#### [WHAT THE EXERCISE ASKS]
Write out again only the lines between the one with "You are a computer-use agent." and the end of the records below, both ends counted, and don't include the pictures.

#### [STORED DATA]

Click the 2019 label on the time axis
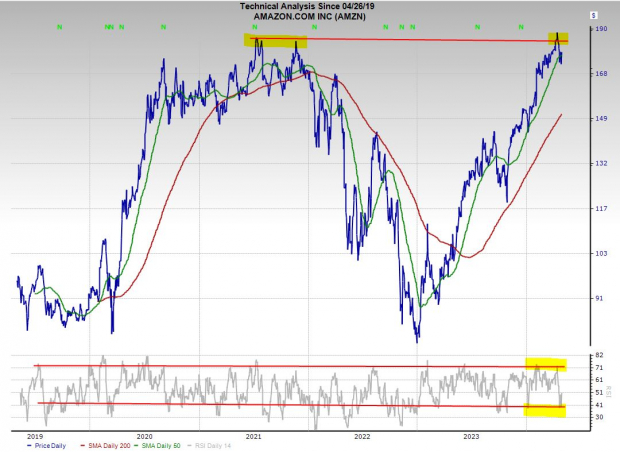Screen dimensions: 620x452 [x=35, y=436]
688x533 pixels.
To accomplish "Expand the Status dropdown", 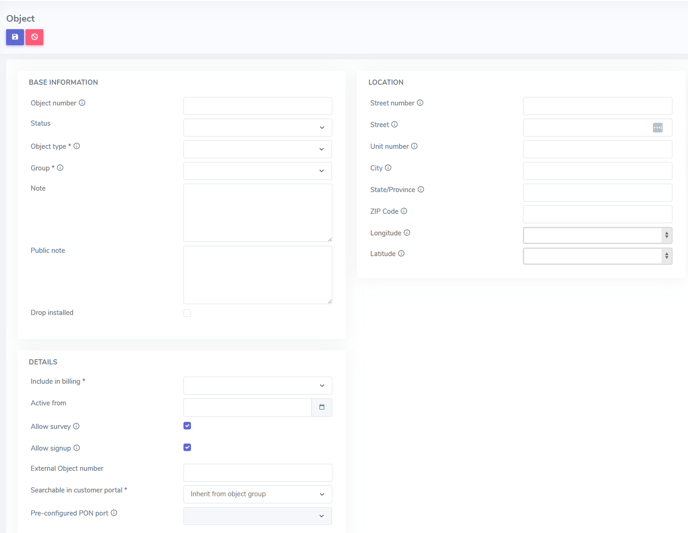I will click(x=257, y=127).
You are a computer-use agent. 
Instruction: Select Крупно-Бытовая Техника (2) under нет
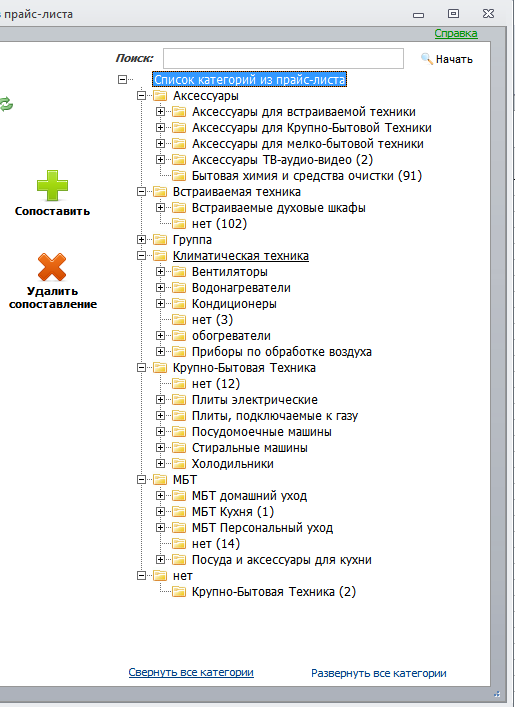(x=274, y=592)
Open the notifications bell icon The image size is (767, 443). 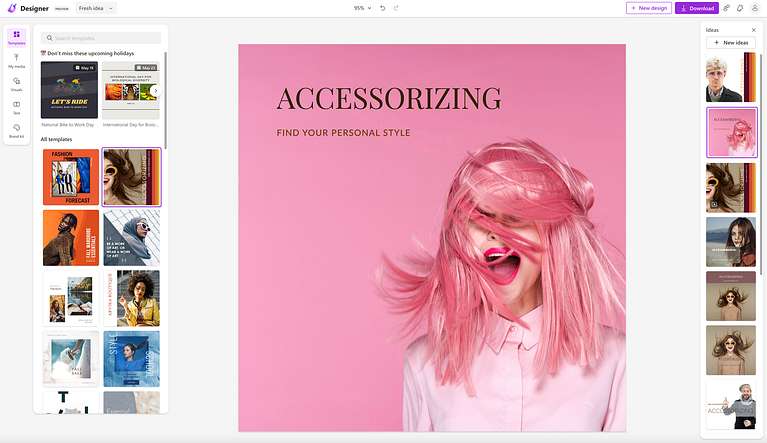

#### [RESPONSE TO THIS TASK]
You are a computer-use agent. 
Instruction: Select Крупно-Бытовая Техника (2) under нет
(x=274, y=592)
Open the notifications bell icon The image size is (767, 443). 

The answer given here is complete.